### STORED DATA
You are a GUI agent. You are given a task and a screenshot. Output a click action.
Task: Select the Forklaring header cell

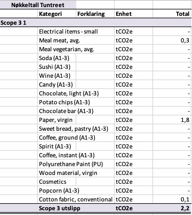coord(95,14)
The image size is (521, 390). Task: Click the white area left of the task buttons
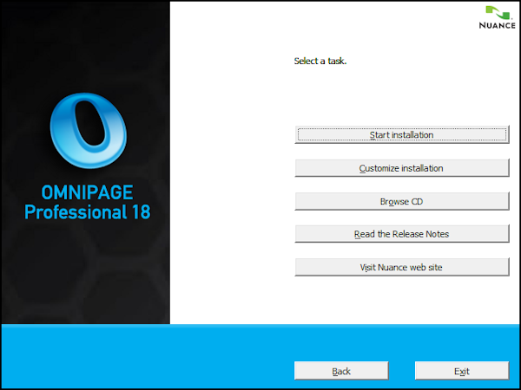click(x=230, y=199)
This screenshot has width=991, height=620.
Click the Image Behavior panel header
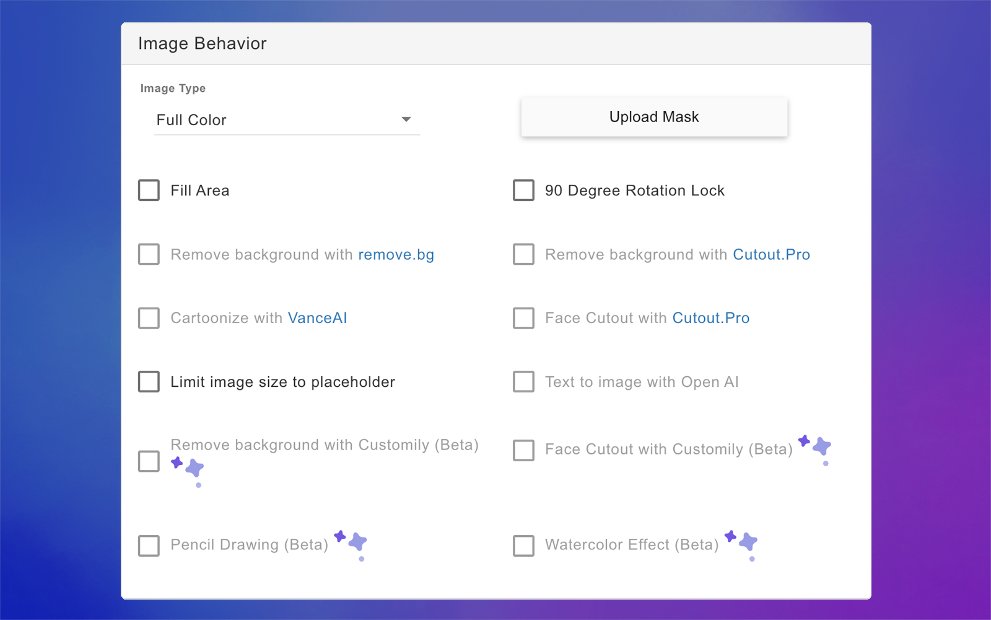(x=496, y=43)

### TASK PROMPT
A verbatim copy of every entry above, with no pictures, is the expected output.

### REPLY TO THE TASK
You are a GUI agent. You are given a task and a screenshot. Output a click action.
Task: Select the Forklaring header cell

coord(95,14)
The image size is (521, 390). Task: Click the white area left of the task buttons
click(x=230, y=199)
This screenshot has width=991, height=620.
Click the Image Behavior panel header
(x=496, y=43)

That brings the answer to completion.